Letter from the editor – The Queen Exposed
by Jean Asselin
We live in “interesting” times, as the ancient Chinese curse goes, including the newfound interest in chess sparked by “The Queen’s Gambit” miniseries—which you should watch if you haven’t yet. The last time the game attracted such intense focus was during the early 70s world championship, when Bobby Fischer trounced a handful of grandmasters, then took the title from Boris Spassky in a match widely seen as a metaphor for the Cold War.
As it turns out, there are aspects of the game of chess itself that can serve as a metaphor for writing fiction.
First, a three-sentence chess primer.
- King ♚, Queen ♛, Rooks ♜, Bishops ♝, Knights ♞, and pawns ♟ move in a specified way across an 8 x 8 square board, each side playing in turn one piece at a time.
- A piece “attacks” a square when it can move to it on the next turn and, if that square is already occupied by an opponent’s piece, remove it from the board.
- The exception is when a King is so threatened (“in check”) and obligated to move to a square not under attack, the impossibility of which being checkmate, or game over.
Starting position
A Game After 5 Moves
Second, a three-sentence story primer.
- A specific character in a particular setting is faced with a definite problem to solve.

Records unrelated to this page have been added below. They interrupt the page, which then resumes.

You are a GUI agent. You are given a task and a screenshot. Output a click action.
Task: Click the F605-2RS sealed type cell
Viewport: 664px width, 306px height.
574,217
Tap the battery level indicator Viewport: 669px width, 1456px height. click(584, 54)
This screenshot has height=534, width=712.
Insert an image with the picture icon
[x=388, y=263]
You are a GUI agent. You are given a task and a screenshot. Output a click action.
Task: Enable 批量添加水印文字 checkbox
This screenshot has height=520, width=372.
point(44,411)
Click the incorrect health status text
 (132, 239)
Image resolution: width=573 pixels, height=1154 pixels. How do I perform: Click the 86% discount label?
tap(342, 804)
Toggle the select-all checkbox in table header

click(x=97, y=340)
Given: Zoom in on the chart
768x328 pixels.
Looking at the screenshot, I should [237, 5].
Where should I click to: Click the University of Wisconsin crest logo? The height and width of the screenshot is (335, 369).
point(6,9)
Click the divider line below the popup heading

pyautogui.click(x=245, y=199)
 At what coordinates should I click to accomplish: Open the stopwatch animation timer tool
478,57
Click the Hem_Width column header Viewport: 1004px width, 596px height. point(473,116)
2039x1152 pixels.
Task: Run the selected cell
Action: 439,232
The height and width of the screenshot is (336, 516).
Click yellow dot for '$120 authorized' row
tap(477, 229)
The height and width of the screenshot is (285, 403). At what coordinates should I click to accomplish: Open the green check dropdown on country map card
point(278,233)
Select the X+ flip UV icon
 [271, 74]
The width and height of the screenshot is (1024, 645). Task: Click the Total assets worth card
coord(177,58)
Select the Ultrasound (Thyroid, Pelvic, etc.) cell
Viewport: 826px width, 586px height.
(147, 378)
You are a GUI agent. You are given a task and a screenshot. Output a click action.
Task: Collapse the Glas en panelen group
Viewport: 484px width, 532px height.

- The first attempt fails, informing a second one that complicates matters, and so on.
- In the ultimate victory or defeat, characters earn their fate.
Chess is called The Game of Kings, but it is the Queen which has the most power, moving along any free row, column, or diagonal. Writing has its equivalent: exposition.
“Exposition is something you want to tell me that I don’t want to read,” says James Gunn. Telling information to the reader, instead of showing it in the scene, is exposition. As Anton Chekov put it, “Don’t tell me the moon is shining; show me the glint of light on broken glass.” (Note: this is the quote’s abbreviated version.)
Exposition is the writer’s Queen, a powerful tool easily deployed across the board (no groans, please.) Pushing the analogy: dialog lines are the Rooks moving along rows and columns; action slices crosswise in the story like the Bishops’ diagonal; the plots twists and turns reflect the Knight’s L-shaped jumps; pawns deploy like touches of setting; and the story’s heart is the King, the part to defend. (So it’s an imperfect metaphor. Sue me.)
Much like exposition helps eschew dialogue and action, the Queen moves like Rook and Bishop both, a tempting tool to use. Cavorting your most powerful piece around also makes it a great target, leaving the Queen “exposed”—in actual chess parlance—with ensuing retreats made at the expense of deploying other pieces properly.
Likewise, exposition is an easy solution that invites attack. People read to vicariously live events otherwise inaccessible to them, to have their emotions stirred rather than be told how to feel:
She felt sad, then angry, and broke his favourite cup in revenge.
Perhaps correct, but now put that incident in the reader’s face:
Her tears spilled. “Motherf—” Her forearm raked the breakfast for two off the table. She picked out the crystalline notes of his selfie mug shattering against the ceramic tiles, a melody within the crashing chord.
(Overwritten, but I am on deadline.)
Instead of the writer’s Queen, the second version uses action, dialog, and setting. A good chess opening deploys pieces to control the center, from which you can strike anywhere faster. A good story opening uses all the writer’s panoply to control reader expectations: signal genre in the first sentence description, introduce the POV character in the first line of dialog, reveal the stakes in action on the first page.
Exposition, while sometimes unavoidable, is best used sparingly and judiciously like the Queen. (The metaphor perhaps falls apart in the middle and end game, so I’ll quit while I’m ahead!)